▸ **抜粋**:
☆ ☆ ☆

これまで、これから part2〜現象編〜※再掲載

わたしにとって「生きる」ことはとても大切だった。高校生のとき色々苦悶していたある日「マインド・クエスト」という本に偶然手が伸びた。それから、ふと感じ、考えることがいかにこの上なく複雑ですごいことなのかに考えを巡らせた。思考意識があることが自分への最大の肯定である気がした。わたしが存在することで見える世界があるなら。わたしが見る世界でわたしが存在するから。これが、生きることを終えようとした一歩手前で、わたしを救ってくれた。その後も、自動的に見ていた(見せられていた)世界を止め、自分を少しずつ解放した。最初は虚言と自分のアイデンティティが真っ向に衝突しあい、すごく居心地が悪い状態になったけれど、違う世界があることに気がつくこと、そして葛藤の中で、自分の信念に向かって選択し、少しずつ新しい自分になっていくこと。新しい意味を体現していくこと。これができたのも、意識すること、理想を想像すること、選択すること、そして、その想起点でもあり、帰着点でもあるわたしが存在していたから。しかも、何も特別なことではなくて、ずっとそこにあったものだから。
そんなことをつらつら思ってきたわたしには、意識があること、実在することでできる最も難しいことのひとつとして、その思考自体を深く理解することは自然なことに思われた。それによってもうひとつ何か普遍なものに近づける気がした。興味が一向に拡散していく一方、自分のいのちの有限さを痛感する中で、何かひとつ極めるとしたら。これが分かれば、どこから来たか、どこへ行くのか行けるのかわかるかもしれないもの。思考している内容と思考をしているプロセスは線引きができるものという仮説のもと、純粋に思考自体に迫るのであれば、わたしたちの認識や知識方法への洞察がひどく必要になる。考えることを考えていることで、生きている実感がしたし、そのメタで再起的な挑戦に魅了された。思考内容は一段階の洞察で到達できるのだけど、思考を理解するには、意識する実体としての一面を持ちながら、見出した意味が何によって支えられているのかを考えることが必要になる。どうやって人間が思考するのか、秩序を見出すのか、世界に介在していくか知る過程は、いつかずっと遠いところで、認知にとっての「究極理論」、なぜわたしたちが存在するかという問いに繋がってくるのだと思う。それは普遍的な拠り所となる。そこで人間でいることの限界を知ることになるかもしれない、としても。

☆ ☆ ☆

▸ **提供データ**:

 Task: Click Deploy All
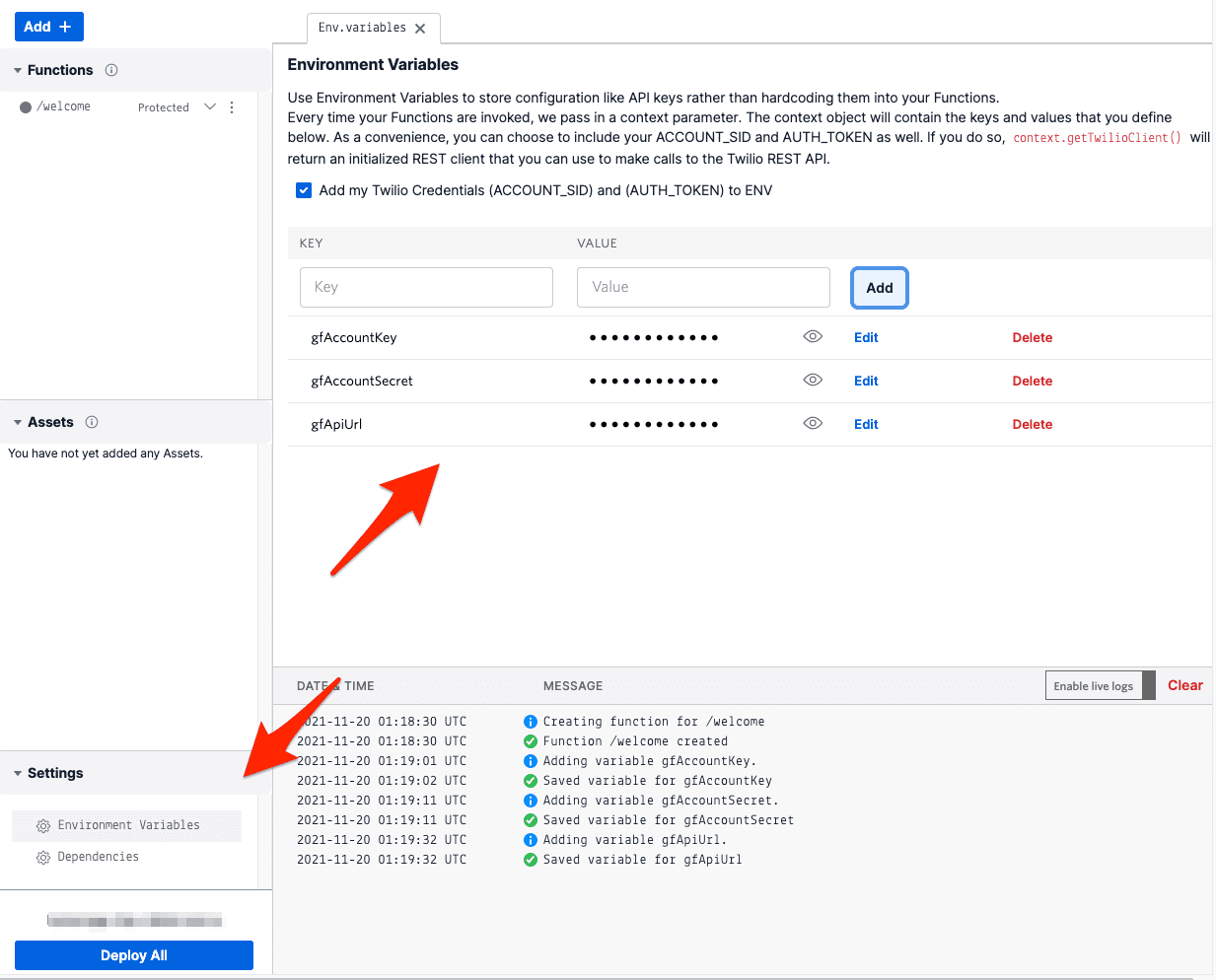coord(133,954)
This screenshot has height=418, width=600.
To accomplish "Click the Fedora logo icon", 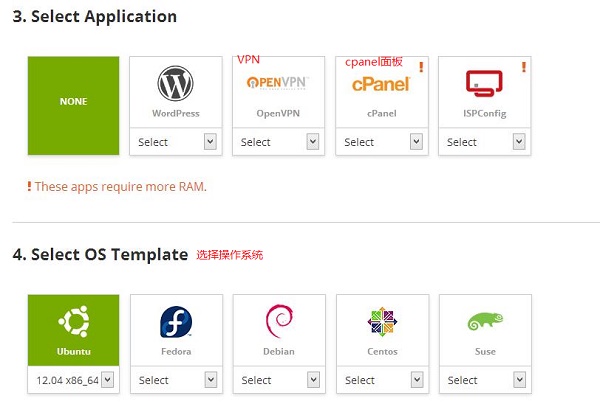I will pos(176,322).
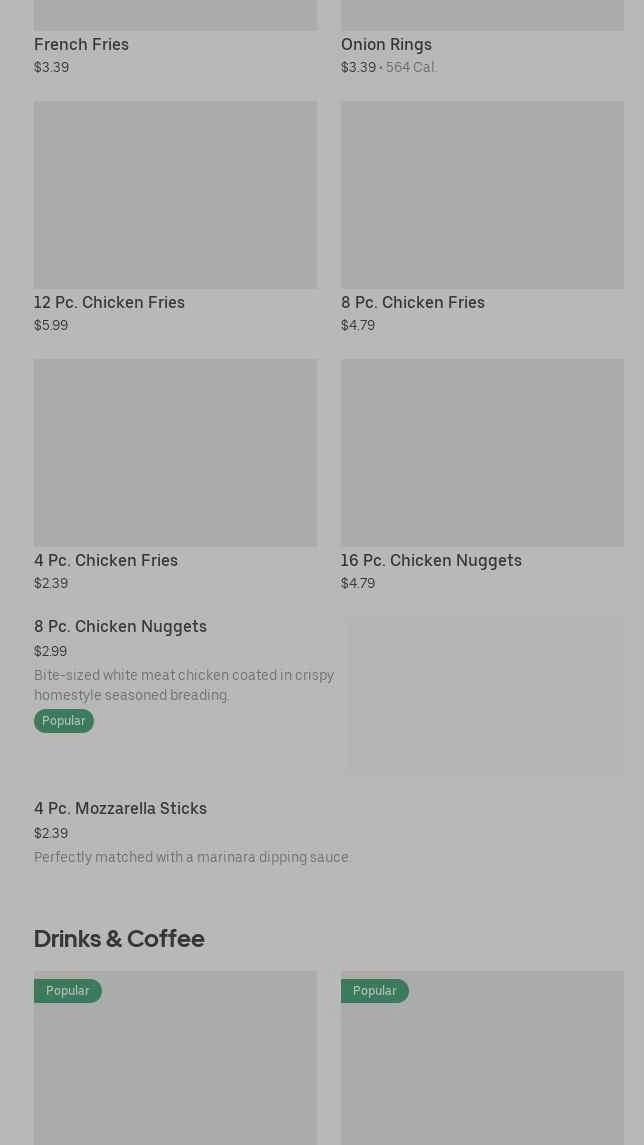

☆ ☆ ☆

▸ **やること**:
**1.** 生きることと思考についての文章のうち、「これまで、これから part2〜現象編〜※再掲載」から「っとそこにあったものだから。」までを、両端を含めてそのまま書き写すこと。
**2.** 生きることと思考についての文章を、最後の文のあとから書き進めること。
ここに並んだ行はどれも使わない。

▸ **作業ごとの解答**:
**1.**
これまで、これから part2〜現象編〜※再掲載

わたしにとって「生きる」ことはとても大切だった。高校生のとき色々苦悶していたある日「マインド・クエスト」という本に偶然手が伸びた。それから、ふと感じ、考えることがいかにこの上なく複雑ですごいことなのかに考えを巡らせた。思考意識があることが自分への最大の肯定である気がした。わたしが存在することで見える世界があるなら。わたしが見る世界でわたしが存在するから。これが、生きることを終えようとした一歩手前で、わたしを救ってくれた。その後も、自動的に見ていた(見せられていた)世界を止め、自分を少しずつ解放した。最初は虚言と自分のアイデンティティが真っ向に衝突しあい、すごく居心地が悪い状態になったけれど、違う世界があることに気がつくこと、そして葛藤の中で、自分の信念に向かって選択し、少しずつ新しい自分になっていくこと。新しい意味を体現していくこと。これができたのも、意識すること、理想を想像すること、選択すること、そして、その想起点でもあり、帰着点でもあるわたしが存在していたから。しかも、何も特別なことではなくて、ずっとそこにあったものだから。

**2.**
そんなことを思いながら、認知科学部をひとり大学で作ることになった(アメリカのリベラルアーツ学科ではindependent studiesという専攻を自分でデザインする制度があったりする)。珍しく、学問的な専門性ではなく、心理学・脳科学・哲学・言語学・コンピュータサイエンス(人工知能)・人類学などからなり、視点を掛け合わせ、知性を探究し、発展途上の分野でありトピックだからこそ、一番自分の野望に近いと思った。自分の存在にまだ疑問があった当初は、自由性が高い分野なら研究者として生き残れるのではないかということも思ったりした。そんなこんなで、いつか思考を理解するための勉強に尽力した。課外活動では研究に取り組み、一年生のときは、アイトラッキング装置を使い、カテゴリー学習をより最大化するための研究を実験者として手伝い、学会での発表に連れて行ってもらった。2年生で初めて脳科学の教授を説得して自主研究の企画を立ち上げ、クリエイティブな思考をしているときの人間の脳状態をEEGという機械で読み取り、脳科学的・心理学的にもそれが抽象的な思考と相似していることを成果としてまとめ、学会での発表の選考に通った(コロナで発表自体は中止になったのだけど)。3年生では、引き続き、カテゴリー学習の研究を手伝うため、初めてのウェブサイト・環境構築に苦戦したり、インディアナ大学から研究生に抜擢され、自主プロジェクトとして、AIモデルを使って、脳内で概念が合成されるときに、概念が持つ言語情報やイメージといった情報がどうやって使われるのかを企画・研究していたり(現在も進行中)。そして、3年目を終えて、昨年からスタンフォード大学から夏季研究生としてオファーがあり、コロナの状況次第ということもあったりして、今は待機していたり、ということがあった。
そんな感じでキャリアとしては上々だったのだけれど、ほんとうは精一杯だった。私的な部分では、存在すること・人と繋がることに苦戦し、色んな困難で気分が沈みまくり、とっても苦しい思いで勉強していた。研究をバリバリこなしている表面上の知性とは違って、わたしは真っ暗な部屋の隅で動けない。ほんとうのわたしはここにいる。だらだらと机上の知性と現在の意識とのギャップにもがき続けてようやく、周りからの後押しもあって、とりあえず半年、人生で少し立ち直り、自分の価値観や信念と、趣味も含めた包括的な人生を統合しなおす時間を設けることに決めた。


「僕は生きたいよ、だって生きているうちはたくさん体験できるから」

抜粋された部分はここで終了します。